Aim of the exercise -> Once the line containing "This screenshot has width=1168, height=733." is found in the entries below, restate it and each following line word for word, stopping after the line containing "This screenshot has height=715, width=1322.".

──────── Extracted data ────────

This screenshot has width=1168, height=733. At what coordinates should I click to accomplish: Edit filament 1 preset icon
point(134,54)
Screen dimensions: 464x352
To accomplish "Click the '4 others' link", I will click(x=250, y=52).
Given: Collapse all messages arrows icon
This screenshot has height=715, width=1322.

────────
──────── Extracted data ────────

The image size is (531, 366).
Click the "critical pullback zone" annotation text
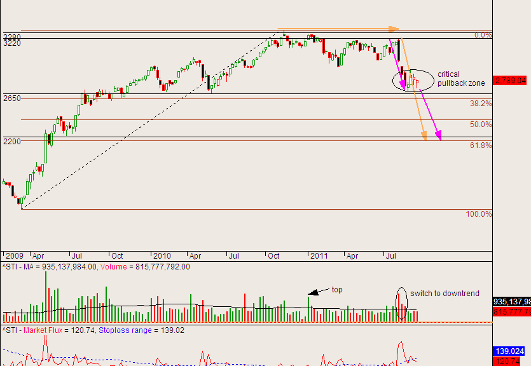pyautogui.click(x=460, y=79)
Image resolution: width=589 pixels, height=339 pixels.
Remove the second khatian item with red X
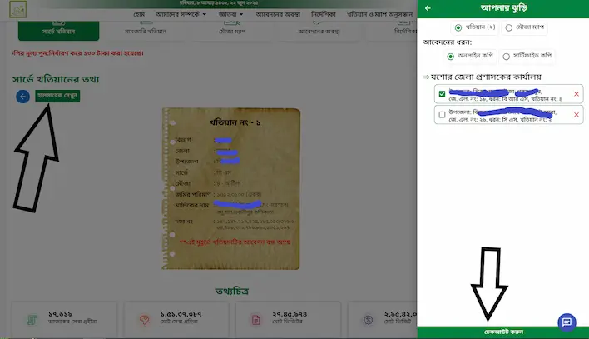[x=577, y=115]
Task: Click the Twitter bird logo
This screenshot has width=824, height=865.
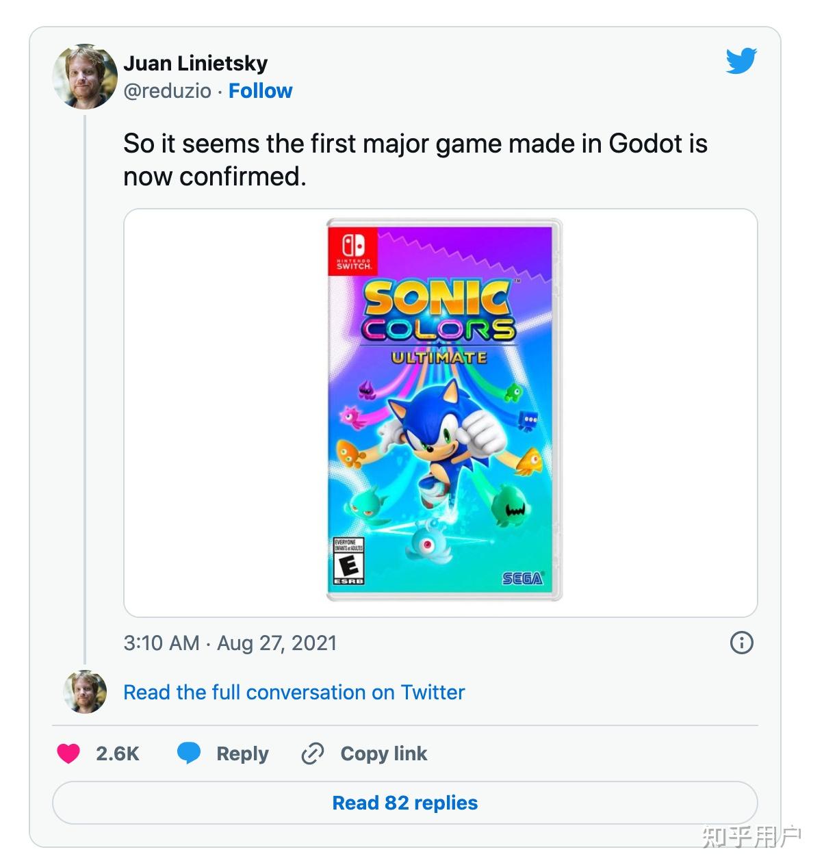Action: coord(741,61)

────────

Final answer ->
This screenshot has width=1168, height=733. At what coordinates should I click to accomplish: Edit filament 1 preset icon
point(134,54)
Screen dimensions: 464x352
To accomplish "Click the '4 others' link", I will click(x=250, y=52).
Given: Collapse all messages arrows icon
This screenshot has height=715, width=1322.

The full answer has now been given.